*WHAT IS REQUIRED*. Copy all of the data below word for word, keeping every line unchanged.

*DATA FOR THE TASK*.
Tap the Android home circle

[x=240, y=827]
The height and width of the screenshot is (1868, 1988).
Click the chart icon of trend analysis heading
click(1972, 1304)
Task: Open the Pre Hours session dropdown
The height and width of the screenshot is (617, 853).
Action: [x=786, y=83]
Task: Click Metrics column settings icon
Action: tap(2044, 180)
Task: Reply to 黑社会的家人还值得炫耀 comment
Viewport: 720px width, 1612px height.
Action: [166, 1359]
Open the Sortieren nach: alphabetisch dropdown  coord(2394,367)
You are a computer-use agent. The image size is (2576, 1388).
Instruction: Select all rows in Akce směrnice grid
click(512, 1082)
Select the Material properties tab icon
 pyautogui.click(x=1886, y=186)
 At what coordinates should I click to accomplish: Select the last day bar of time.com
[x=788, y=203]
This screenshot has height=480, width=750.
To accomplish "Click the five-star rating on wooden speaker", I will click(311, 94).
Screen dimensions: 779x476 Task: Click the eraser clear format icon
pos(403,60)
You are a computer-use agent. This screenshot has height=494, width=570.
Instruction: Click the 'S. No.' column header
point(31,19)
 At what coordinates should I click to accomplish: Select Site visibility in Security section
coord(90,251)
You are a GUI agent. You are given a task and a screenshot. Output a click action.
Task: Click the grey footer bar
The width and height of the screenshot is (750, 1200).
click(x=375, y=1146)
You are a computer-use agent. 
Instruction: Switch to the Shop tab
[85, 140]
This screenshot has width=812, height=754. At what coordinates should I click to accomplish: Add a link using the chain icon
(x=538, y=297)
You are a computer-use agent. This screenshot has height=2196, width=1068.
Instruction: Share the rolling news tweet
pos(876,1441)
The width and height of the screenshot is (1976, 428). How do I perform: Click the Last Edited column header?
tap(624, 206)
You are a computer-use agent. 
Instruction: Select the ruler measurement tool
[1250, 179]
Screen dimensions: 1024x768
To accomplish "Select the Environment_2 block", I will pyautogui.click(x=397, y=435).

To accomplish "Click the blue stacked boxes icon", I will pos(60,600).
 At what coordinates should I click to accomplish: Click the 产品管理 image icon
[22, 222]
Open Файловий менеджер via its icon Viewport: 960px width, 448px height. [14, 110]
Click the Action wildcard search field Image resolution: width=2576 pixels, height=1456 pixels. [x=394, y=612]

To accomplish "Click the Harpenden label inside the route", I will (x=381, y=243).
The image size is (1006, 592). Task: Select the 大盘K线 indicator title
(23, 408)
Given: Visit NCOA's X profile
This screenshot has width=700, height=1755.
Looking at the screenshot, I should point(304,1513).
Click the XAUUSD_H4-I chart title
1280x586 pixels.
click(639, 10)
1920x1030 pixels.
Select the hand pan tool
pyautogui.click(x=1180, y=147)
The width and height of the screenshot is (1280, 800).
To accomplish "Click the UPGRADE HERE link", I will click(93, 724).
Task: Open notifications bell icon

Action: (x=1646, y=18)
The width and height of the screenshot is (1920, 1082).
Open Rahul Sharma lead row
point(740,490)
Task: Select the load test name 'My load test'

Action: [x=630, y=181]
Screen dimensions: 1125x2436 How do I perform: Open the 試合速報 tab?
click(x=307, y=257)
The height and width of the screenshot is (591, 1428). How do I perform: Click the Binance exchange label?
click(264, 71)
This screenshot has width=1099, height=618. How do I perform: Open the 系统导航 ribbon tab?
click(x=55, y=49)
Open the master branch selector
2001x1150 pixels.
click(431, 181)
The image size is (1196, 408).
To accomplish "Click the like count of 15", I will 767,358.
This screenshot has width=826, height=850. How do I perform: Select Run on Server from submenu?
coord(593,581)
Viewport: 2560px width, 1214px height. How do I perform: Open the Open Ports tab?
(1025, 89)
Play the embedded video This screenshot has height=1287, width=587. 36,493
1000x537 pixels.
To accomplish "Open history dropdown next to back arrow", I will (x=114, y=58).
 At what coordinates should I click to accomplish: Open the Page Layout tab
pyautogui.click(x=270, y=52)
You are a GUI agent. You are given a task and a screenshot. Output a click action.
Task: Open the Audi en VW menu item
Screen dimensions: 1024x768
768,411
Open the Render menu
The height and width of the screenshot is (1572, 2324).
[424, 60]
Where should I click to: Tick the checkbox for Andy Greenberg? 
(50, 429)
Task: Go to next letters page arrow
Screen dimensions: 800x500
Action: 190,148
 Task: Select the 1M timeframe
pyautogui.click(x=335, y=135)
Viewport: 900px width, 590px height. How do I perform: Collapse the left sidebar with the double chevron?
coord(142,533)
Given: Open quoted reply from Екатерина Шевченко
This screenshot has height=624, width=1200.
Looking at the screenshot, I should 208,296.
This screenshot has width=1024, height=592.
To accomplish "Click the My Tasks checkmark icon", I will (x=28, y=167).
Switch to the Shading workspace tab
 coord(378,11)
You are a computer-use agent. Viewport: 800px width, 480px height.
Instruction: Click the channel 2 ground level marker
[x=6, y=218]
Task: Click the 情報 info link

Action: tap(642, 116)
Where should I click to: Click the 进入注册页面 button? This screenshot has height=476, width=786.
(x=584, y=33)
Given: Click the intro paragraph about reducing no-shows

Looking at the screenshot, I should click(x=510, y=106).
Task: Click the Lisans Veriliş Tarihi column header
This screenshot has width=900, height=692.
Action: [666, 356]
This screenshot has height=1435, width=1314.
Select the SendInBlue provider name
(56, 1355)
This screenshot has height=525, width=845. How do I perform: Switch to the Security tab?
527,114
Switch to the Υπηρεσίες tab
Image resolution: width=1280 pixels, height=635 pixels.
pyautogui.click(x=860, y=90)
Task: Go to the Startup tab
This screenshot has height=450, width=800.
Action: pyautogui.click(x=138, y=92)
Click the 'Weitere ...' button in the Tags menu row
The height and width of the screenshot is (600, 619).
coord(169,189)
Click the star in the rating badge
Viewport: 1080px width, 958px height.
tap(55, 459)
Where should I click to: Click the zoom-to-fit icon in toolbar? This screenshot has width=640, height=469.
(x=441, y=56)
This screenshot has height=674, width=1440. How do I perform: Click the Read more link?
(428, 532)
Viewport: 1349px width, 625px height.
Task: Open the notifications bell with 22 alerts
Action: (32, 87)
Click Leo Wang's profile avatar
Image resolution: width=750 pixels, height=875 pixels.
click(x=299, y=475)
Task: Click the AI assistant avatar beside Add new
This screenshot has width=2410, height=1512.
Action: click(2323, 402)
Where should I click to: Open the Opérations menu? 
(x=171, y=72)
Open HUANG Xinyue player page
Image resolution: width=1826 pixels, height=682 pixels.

*SOLUTION TO THIS PROBLEM*.
Tap the Android home circle

[x=240, y=827]
The height and width of the screenshot is (1868, 1988).
Click the chart icon of trend analysis heading
click(1972, 1304)
Task: Open the Pre Hours session dropdown
The height and width of the screenshot is (617, 853).
Action: [x=786, y=83]
Task: Click Metrics column settings icon
Action: tap(2044, 180)
Task: Reply to 黑社会的家人还值得炫耀 comment
Viewport: 720px width, 1612px height.
Action: [166, 1359]
Open the Sortieren nach: alphabetisch dropdown  coord(2394,367)
You are a computer-use agent. The image size is (2576, 1388).
Instruction: Select all rows in Akce směrnice grid
click(512, 1082)
Select the Material properties tab icon
 pyautogui.click(x=1886, y=186)
 At what coordinates should I click to accomplish: Select the last day bar of time.com
[x=788, y=203]
This screenshot has height=480, width=750.
To accomplish "Click the five-star rating on wooden speaker", I will click(311, 94).
Screen dimensions: 779x476 Task: Click the eraser clear format icon
pos(403,60)
You are a computer-use agent. This screenshot has height=494, width=570.
Instruction: Click the 'S. No.' column header
point(31,19)
 At what coordinates should I click to accomplish: Select Site visibility in Security section
coord(90,251)
You are a GUI agent. You are given a task and a screenshot. Output a click action.
Task: Click the grey footer bar
The width and height of the screenshot is (750, 1200).
click(x=375, y=1146)
You are a computer-use agent. 
Instruction: Switch to the Shop tab
[85, 140]
This screenshot has width=812, height=754. At what coordinates should I click to accomplish: Add a link using the chain icon
(x=538, y=297)
You are a computer-use agent. This screenshot has height=2196, width=1068.
Instruction: Share the rolling news tweet
pos(876,1441)
The width and height of the screenshot is (1976, 428). How do I perform: Click the Last Edited column header?
tap(624, 206)
You are a computer-use agent. 
Instruction: Select the ruler measurement tool
[1250, 179]
Screen dimensions: 1024x768
To accomplish "Select the Environment_2 block", I will pyautogui.click(x=397, y=435).

To accomplish "Click the blue stacked boxes icon", I will pos(60,600).
 At what coordinates should I click to accomplish: Click the 产品管理 image icon
[22, 222]
Open Файловий менеджер via its icon Viewport: 960px width, 448px height. [14, 110]
Click the Action wildcard search field Image resolution: width=2576 pixels, height=1456 pixels. [x=394, y=612]

To accomplish "Click the Harpenden label inside the route", I will (x=381, y=243).
The image size is (1006, 592). Task: Select the 大盘K线 indicator title
(23, 408)
Given: Visit NCOA's X profile
This screenshot has width=700, height=1755.
Looking at the screenshot, I should point(304,1513).
Click the XAUUSD_H4-I chart title
1280x586 pixels.
click(639, 10)
1920x1030 pixels.
Select the hand pan tool
pyautogui.click(x=1180, y=147)
The width and height of the screenshot is (1280, 800).
To accomplish "Click the UPGRADE HERE link", I will click(93, 724).
Task: Open notifications bell icon

Action: (x=1646, y=18)
The width and height of the screenshot is (1920, 1082).
Open Rahul Sharma lead row
point(740,490)
Task: Select the load test name 'My load test'

Action: [x=630, y=181]
Screen dimensions: 1125x2436 How do I perform: Open the 試合速報 tab?
click(x=307, y=257)
The height and width of the screenshot is (591, 1428). How do I perform: Click the Binance exchange label?
click(264, 71)
This screenshot has width=1099, height=618. How do I perform: Open the 系统导航 ribbon tab?
click(x=55, y=49)
Open the master branch selector
2001x1150 pixels.
click(431, 181)
The image size is (1196, 408).
To accomplish "Click the like count of 15", I will 767,358.
This screenshot has width=826, height=850. How do I perform: Select Run on Server from submenu?
coord(593,581)
Viewport: 2560px width, 1214px height. How do I perform: Open the Open Ports tab?
(1025, 89)
Play the embedded video This screenshot has height=1287, width=587. 36,493
1000x537 pixels.
To accomplish "Open history dropdown next to back arrow", I will (x=114, y=58).
 At what coordinates should I click to accomplish: Open the Page Layout tab
pyautogui.click(x=270, y=52)
You are a GUI agent. You are given a task and a screenshot. Output a click action.
Task: Open the Audi en VW menu item
Screen dimensions: 1024x768
768,411
Open the Render menu
The height and width of the screenshot is (1572, 2324).
[424, 60]
Where should I click to: Tick the checkbox for Andy Greenberg? 
(50, 429)
Task: Go to next letters page arrow
Screen dimensions: 800x500
Action: 190,148
 Task: Select the 1M timeframe
pyautogui.click(x=335, y=135)
Viewport: 900px width, 590px height. How do I perform: Collapse the left sidebar with the double chevron?
coord(142,533)
Given: Open quoted reply from Екатерина Шевченко
This screenshot has height=624, width=1200.
Looking at the screenshot, I should 208,296.
This screenshot has width=1024, height=592.
To accomplish "Click the My Tasks checkmark icon", I will (x=28, y=167).
Switch to the Shading workspace tab
 coord(378,11)
You are a computer-use agent. Viewport: 800px width, 480px height.
Instruction: Click the channel 2 ground level marker
[x=6, y=218]
Task: Click the 情報 info link

Action: tap(642, 116)
Where should I click to: Click the 进入注册页面 button? This screenshot has height=476, width=786.
(x=584, y=33)
Given: Click the intro paragraph about reducing no-shows

Looking at the screenshot, I should click(x=510, y=106).
Task: Click the Lisans Veriliş Tarihi column header
This screenshot has width=900, height=692.
Action: [666, 356]
This screenshot has height=1435, width=1314.
Select the SendInBlue provider name
(56, 1355)
This screenshot has height=525, width=845. How do I perform: Switch to the Security tab?
527,114
Switch to the Υπηρεσίες tab
Image resolution: width=1280 pixels, height=635 pixels.
pyautogui.click(x=860, y=90)
Task: Go to the Startup tab
This screenshot has height=450, width=800.
Action: pyautogui.click(x=138, y=92)
Click the 'Weitere ...' button in the Tags menu row
The height and width of the screenshot is (600, 619).
coord(169,189)
Click the star in the rating badge
Viewport: 1080px width, 958px height.
tap(55, 459)
Where should I click to: Click the zoom-to-fit icon in toolbar? This screenshot has width=640, height=469.
(x=441, y=56)
This screenshot has height=674, width=1440. How do I perform: Click the Read more link?
(428, 532)
Viewport: 1349px width, 625px height.
Task: Open the notifications bell with 22 alerts
Action: (32, 87)
Click Leo Wang's profile avatar
Image resolution: width=750 pixels, height=875 pixels.
click(x=299, y=475)
Task: Click the AI assistant avatar beside Add new
This screenshot has width=2410, height=1512.
Action: click(2323, 402)
Where should I click to: Open the Opérations menu? 
(x=171, y=72)
Open HUANG Xinyue player page
Image resolution: width=1826 pixels, height=682 pixels.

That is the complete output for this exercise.